## What this task involves:
Which of the lines below holds the string "status"? Copy every line that does.

## Dataset excerpts:
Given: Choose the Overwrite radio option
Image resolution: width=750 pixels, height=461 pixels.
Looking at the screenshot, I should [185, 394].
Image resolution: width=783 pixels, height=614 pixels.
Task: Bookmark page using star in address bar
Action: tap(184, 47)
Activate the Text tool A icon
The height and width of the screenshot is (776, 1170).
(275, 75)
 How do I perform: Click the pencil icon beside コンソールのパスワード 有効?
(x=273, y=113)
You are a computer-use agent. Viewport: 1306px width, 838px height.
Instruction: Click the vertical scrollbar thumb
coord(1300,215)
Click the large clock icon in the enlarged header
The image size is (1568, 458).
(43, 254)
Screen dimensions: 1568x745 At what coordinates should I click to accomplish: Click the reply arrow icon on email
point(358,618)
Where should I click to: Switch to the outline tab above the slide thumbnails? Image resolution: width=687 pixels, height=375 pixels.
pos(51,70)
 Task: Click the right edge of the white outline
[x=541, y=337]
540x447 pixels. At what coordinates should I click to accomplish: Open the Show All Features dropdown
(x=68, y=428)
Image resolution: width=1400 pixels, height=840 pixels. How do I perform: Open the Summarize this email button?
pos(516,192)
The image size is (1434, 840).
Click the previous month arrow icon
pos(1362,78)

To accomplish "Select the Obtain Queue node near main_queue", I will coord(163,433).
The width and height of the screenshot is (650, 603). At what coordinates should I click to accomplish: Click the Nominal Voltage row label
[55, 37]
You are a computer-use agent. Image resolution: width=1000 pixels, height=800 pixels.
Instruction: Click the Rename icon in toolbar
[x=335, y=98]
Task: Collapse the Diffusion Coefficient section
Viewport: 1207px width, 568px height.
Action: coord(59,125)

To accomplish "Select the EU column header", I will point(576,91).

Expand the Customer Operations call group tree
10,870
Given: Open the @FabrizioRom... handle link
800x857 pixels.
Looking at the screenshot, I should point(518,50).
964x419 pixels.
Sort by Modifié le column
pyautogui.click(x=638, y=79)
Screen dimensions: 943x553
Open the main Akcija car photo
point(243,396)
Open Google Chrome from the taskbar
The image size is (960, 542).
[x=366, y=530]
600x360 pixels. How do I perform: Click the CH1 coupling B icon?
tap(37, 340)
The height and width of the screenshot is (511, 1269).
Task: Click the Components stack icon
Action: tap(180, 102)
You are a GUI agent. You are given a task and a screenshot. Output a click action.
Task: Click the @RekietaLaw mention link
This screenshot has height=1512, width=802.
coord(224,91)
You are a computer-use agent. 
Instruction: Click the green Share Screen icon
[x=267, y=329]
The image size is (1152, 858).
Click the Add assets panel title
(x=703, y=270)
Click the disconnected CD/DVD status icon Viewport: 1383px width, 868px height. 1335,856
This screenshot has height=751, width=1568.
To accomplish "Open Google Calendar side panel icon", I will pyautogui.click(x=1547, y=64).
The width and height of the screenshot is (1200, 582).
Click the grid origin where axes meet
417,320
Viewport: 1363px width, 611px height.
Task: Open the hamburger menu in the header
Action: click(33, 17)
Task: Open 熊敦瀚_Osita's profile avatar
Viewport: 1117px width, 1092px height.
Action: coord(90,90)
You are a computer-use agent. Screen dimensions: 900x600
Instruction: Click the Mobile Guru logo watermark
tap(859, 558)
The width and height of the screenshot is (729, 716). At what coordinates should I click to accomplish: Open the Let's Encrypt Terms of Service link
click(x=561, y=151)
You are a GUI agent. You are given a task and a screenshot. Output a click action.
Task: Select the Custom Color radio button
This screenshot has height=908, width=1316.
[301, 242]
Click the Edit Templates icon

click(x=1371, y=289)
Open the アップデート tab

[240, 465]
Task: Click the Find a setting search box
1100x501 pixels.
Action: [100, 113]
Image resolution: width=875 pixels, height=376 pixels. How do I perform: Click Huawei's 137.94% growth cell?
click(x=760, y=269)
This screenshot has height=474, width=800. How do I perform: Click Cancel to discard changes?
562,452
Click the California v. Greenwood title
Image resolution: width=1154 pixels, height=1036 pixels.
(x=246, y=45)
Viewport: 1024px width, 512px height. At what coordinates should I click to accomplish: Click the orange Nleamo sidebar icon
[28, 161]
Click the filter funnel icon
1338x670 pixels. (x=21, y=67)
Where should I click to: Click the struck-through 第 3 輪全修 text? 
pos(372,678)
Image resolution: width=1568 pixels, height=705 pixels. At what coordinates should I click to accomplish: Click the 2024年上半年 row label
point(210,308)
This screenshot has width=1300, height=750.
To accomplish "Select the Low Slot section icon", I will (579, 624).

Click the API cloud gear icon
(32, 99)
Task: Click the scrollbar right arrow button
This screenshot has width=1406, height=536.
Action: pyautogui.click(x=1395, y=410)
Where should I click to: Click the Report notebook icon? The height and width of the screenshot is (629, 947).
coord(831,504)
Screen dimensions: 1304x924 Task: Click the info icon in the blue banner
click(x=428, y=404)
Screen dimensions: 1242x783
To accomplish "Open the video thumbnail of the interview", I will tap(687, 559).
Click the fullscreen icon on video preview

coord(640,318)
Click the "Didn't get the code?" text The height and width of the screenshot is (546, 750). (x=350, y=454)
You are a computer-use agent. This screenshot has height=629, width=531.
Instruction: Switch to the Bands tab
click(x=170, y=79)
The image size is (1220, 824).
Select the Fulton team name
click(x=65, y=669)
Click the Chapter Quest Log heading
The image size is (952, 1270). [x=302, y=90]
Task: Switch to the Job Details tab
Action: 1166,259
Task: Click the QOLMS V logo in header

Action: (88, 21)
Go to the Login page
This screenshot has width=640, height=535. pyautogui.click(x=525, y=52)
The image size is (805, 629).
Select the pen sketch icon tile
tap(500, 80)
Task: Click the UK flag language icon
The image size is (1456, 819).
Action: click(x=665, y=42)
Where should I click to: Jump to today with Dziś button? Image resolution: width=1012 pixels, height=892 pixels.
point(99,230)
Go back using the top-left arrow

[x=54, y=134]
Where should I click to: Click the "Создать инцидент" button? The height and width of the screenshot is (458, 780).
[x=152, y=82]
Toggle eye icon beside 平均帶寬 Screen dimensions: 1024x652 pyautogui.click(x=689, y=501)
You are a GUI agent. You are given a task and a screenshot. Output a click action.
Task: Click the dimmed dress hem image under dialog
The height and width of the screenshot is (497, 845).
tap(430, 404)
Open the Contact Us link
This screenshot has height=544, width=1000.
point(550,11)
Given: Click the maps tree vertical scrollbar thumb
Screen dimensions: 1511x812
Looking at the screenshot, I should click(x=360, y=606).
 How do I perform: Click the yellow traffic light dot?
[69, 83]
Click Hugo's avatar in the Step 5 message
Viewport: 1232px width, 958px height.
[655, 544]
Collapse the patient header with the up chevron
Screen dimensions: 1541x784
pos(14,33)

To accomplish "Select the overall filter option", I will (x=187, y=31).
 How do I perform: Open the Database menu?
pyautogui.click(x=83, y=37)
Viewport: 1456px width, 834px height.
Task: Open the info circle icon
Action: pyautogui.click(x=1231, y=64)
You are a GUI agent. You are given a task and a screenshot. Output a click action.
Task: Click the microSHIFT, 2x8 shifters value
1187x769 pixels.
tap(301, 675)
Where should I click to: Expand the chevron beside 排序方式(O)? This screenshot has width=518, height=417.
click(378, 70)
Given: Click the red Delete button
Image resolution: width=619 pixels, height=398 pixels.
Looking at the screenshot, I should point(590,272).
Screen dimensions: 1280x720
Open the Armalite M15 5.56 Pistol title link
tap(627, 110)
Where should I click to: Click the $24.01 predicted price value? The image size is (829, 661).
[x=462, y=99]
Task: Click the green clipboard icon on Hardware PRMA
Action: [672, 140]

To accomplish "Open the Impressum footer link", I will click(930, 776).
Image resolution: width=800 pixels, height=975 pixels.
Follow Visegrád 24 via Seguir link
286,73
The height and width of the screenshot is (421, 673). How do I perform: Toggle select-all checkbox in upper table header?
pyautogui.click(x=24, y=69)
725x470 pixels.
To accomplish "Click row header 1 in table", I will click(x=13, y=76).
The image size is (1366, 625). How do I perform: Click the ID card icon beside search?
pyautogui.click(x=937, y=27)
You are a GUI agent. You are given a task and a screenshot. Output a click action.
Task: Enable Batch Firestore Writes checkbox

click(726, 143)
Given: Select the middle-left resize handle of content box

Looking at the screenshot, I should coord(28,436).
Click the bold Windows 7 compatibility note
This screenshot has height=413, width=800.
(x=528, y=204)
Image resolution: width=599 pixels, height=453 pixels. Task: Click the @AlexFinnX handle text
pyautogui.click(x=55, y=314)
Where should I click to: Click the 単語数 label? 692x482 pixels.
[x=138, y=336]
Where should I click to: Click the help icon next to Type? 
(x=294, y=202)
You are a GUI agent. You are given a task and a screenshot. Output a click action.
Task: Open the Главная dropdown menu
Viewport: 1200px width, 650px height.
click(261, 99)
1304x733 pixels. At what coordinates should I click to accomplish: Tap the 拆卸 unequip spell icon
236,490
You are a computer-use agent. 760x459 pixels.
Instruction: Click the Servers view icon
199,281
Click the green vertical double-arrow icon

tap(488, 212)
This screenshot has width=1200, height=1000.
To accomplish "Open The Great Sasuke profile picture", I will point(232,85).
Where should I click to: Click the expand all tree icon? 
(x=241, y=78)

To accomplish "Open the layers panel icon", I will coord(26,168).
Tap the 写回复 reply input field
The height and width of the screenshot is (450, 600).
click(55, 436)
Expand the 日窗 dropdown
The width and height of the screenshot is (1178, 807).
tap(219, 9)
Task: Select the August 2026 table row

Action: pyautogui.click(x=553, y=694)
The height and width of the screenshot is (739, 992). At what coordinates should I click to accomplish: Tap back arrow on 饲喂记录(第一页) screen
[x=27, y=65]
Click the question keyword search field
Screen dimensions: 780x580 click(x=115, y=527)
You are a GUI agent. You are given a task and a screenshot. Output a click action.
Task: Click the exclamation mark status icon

## Exercise output:
Click the disconnected CD/DVD status icon Viewport: 1383px width, 868px height. 1335,856
Task: Click the exclamation mark status icon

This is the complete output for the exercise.